Toggle Switch in λ Phage In the absence of CII, the promoter labeled PR is weakly active and begins transcribing to the right, resulting in the production of Cro protein. Cro2 binds to OR3 and OR2, which leads to repression of CI and increased transcription of cro. The positive feedback loop keeps the bistable toggle switch flipped toward cro transcription and a lytic lifestyle that eventually leads to the production of hundreds of fully mature viruses that swell and lyse the E. coli host cell.

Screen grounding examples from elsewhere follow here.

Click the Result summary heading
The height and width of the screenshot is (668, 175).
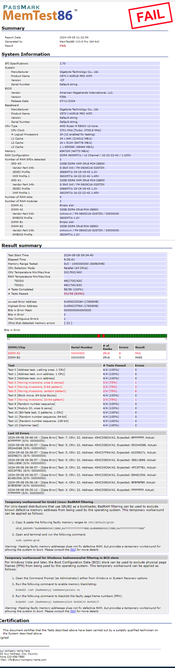(22, 245)
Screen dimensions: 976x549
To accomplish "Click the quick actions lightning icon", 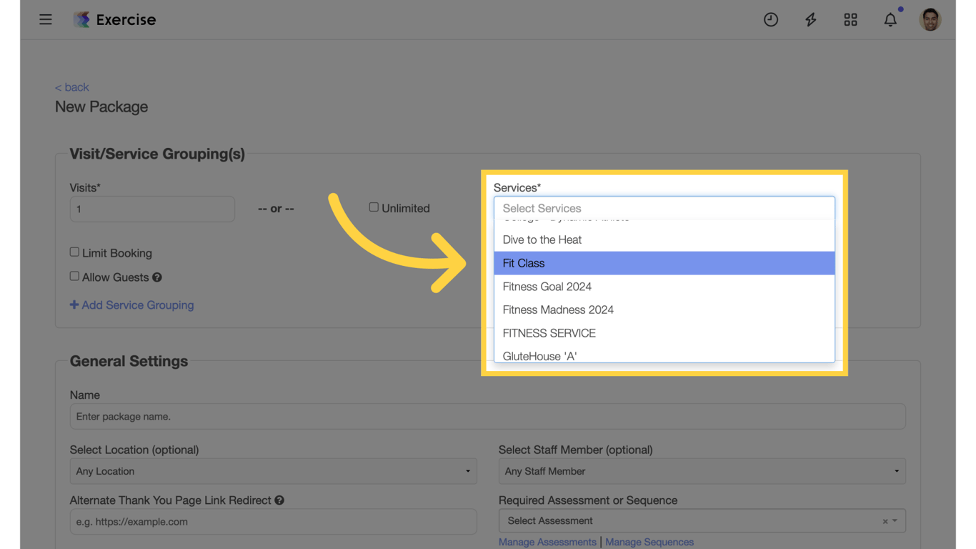I will click(811, 19).
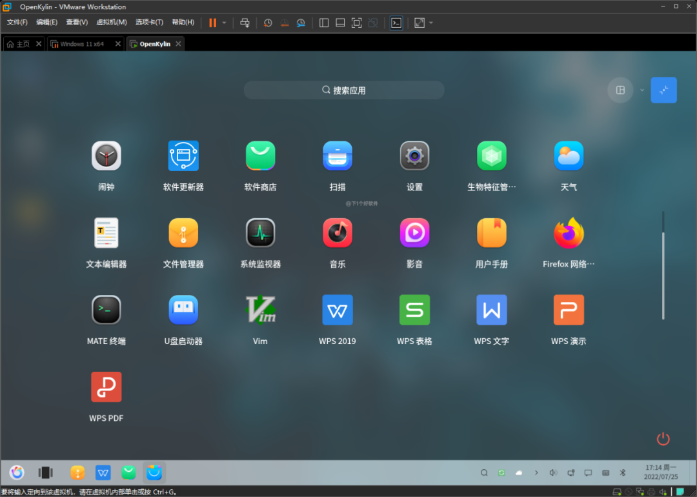Screen dimensions: 697x497
Task: Open the MATE 终端 terminal app
Action: pyautogui.click(x=106, y=310)
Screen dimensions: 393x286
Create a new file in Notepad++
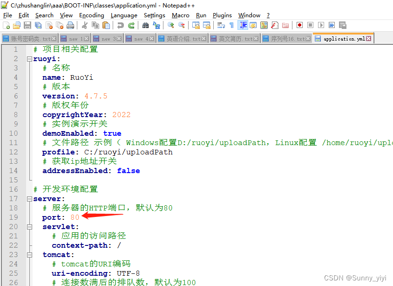[6, 25]
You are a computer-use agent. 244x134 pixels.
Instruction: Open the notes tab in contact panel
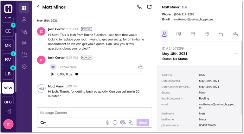tap(178, 34)
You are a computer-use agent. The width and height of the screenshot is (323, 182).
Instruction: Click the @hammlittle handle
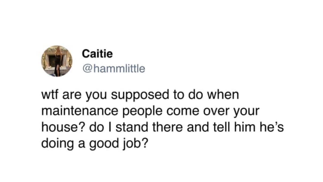coord(114,69)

Toggle Switch in λ Phage There are several noisy factors in the choice made by λ phage, such as the limited number of proteins and binding sites, variable amount of time for transcription, burst of protein production for efficient dimerization. Environmental influences can also skew this decision. For example, if the bacterium host happens to be growing in a nutrient-rich environment, the bacterium produces more protease, resulting in faster destruction of CII and the production of many new λ phage (lytic lifestyle). Conversely, if the bacterium happened to be in a nutrient-poor environment, there are fewer protease molecules, so CII has a higher probability of finding its binding site on PRE before being destroyed. A longer half-life for CII leads to peaceful coexistence (lysogenic lifestyle).

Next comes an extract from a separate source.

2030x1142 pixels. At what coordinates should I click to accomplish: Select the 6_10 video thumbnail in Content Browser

Genomic Control of Different Genes In a study, investigators from Tufts University had examined the amount of noisy factors generated by different aspects of a genomic circuit. They placed two different promoters recA and lacZ upstream of the reporter gene GFP and then measured the expression in 200 individual cells when under control conditions or under induction. It was found that the recA promoter is constitutively on (always activated) at a low level with varying amount of noise. When induced, recA promoter stimulates large amounts of mRNA. In contrast, lacZ exhibits a very low background level of transcription with little noise under control conditions, and induction does not produce as much increase over basal rate.

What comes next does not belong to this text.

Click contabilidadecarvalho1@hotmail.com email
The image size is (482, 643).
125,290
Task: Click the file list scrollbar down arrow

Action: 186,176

Genomic Control of Different Genes The behavior of recA and lacZ promoters makes sense considering their roles. RecAp is an essential promoter used to repair DNA damage which is a vital process. Thus, when the cell senses DNA damage, the promoter requires only one step to switch to a higher expression rate with relatively less noise. In contrast, lacZp metabolizes lactose, and the gene is induced in the absence of glucose and the presence of lactose. Basal expression of lacZ is normally low because alternative sugars would be available. The toggle switch for lacZ induction requires several other proteins, and each of those proteins has its own level of noise. Therefore, lacZ induction is a much noisier system than RecA.